* EXERCISE *
Could you give the entries back exactly as they stand, minus any pictures?

/---

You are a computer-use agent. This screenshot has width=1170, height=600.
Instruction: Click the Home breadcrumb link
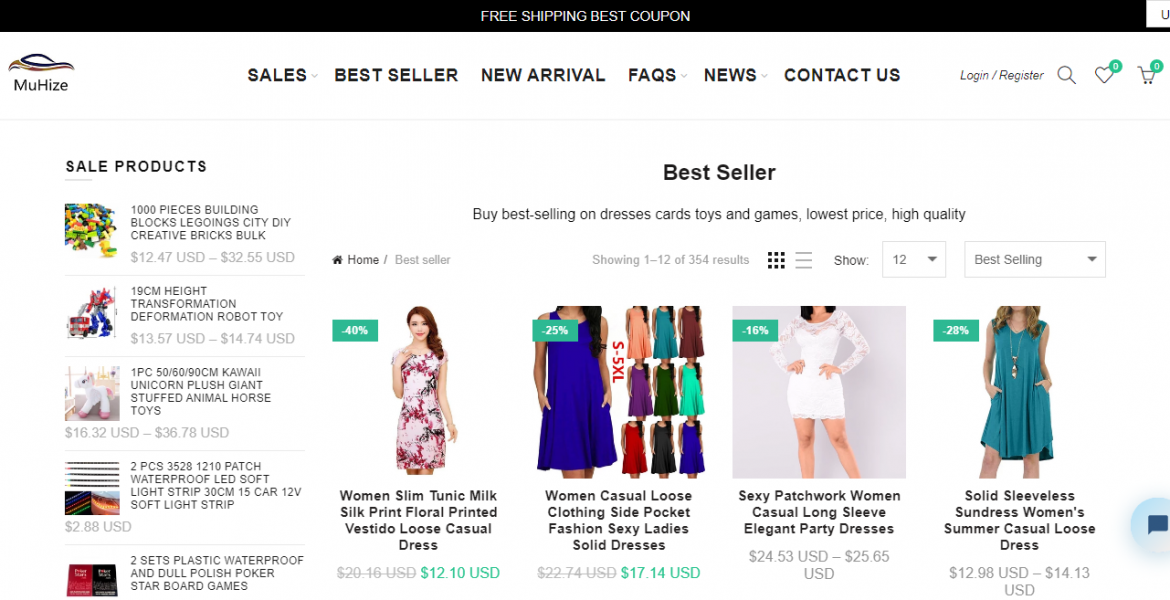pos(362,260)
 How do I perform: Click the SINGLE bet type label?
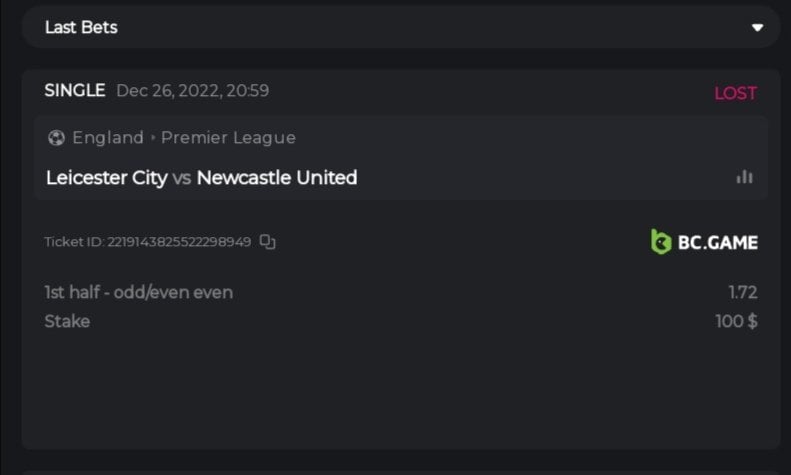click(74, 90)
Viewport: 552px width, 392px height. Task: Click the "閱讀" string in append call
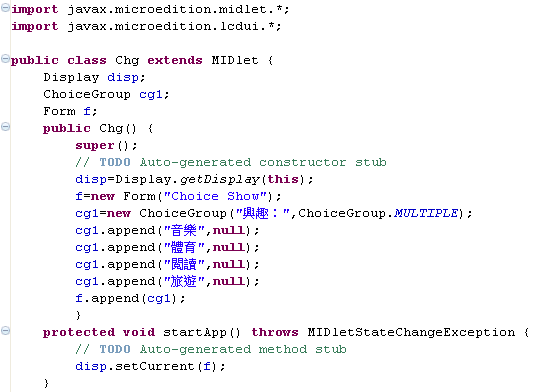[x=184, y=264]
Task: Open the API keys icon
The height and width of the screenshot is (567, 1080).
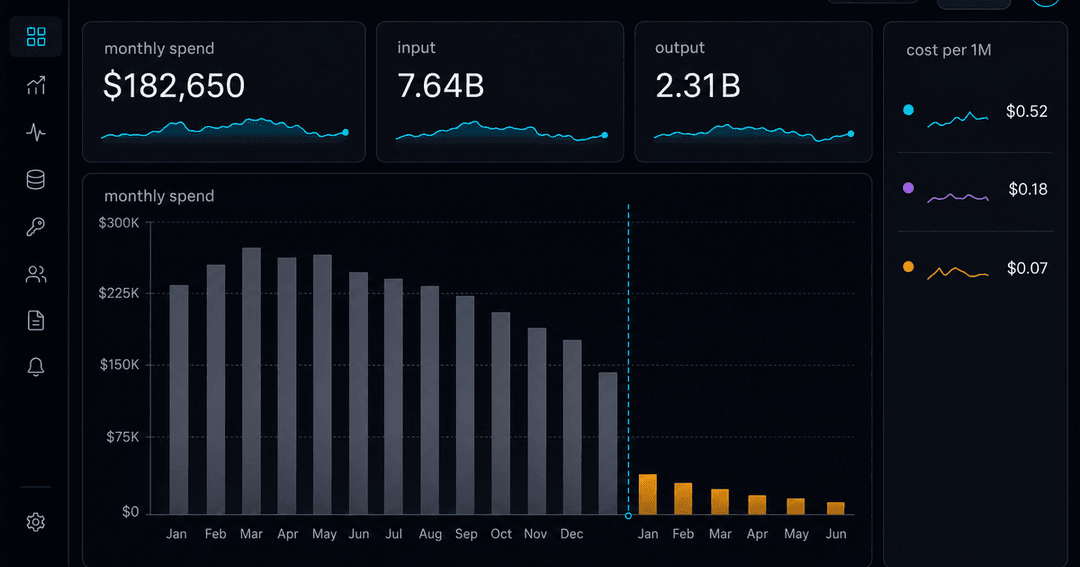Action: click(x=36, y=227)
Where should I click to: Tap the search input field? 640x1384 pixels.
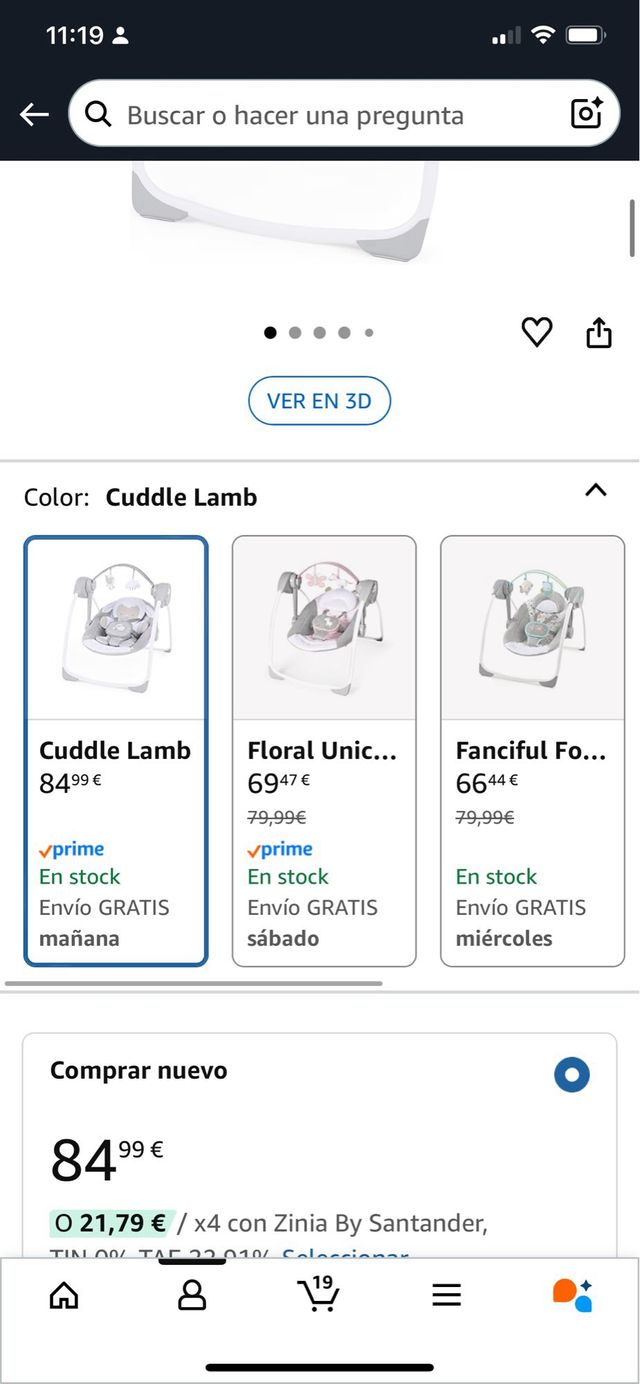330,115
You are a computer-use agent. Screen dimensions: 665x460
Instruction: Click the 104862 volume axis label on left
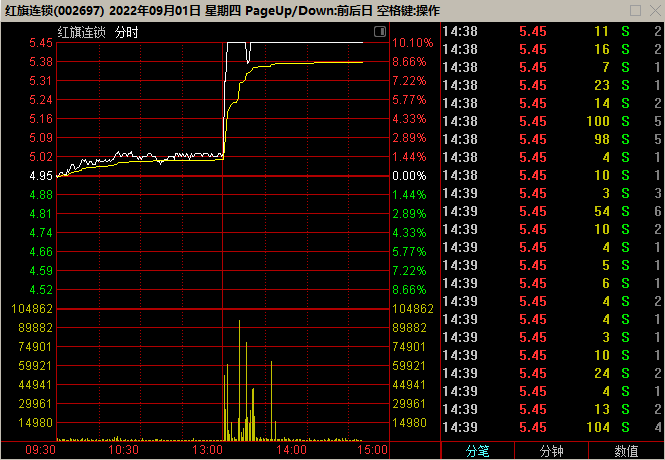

\---

* RESPONSE BOX *
You are a computer-use agent. This screenshot has width=1170, height=600.
Instruction: Click the Home breadcrumb link
pos(362,260)
 How do I perform: Click the SINGLE bet type label?
click(74, 90)
Viewport: 552px width, 392px height. Task: Click the "閱讀" string in append call
[x=184, y=264]
Task: Open the API keys icon
The height and width of the screenshot is (567, 1080).
Action: click(x=36, y=227)
Where should I click to: Tap the search input field? 640x1384 pixels.
330,115
You are a computer-use agent. Screen dimensions: 665x460
Instruction: Click the 104862 volume axis label on left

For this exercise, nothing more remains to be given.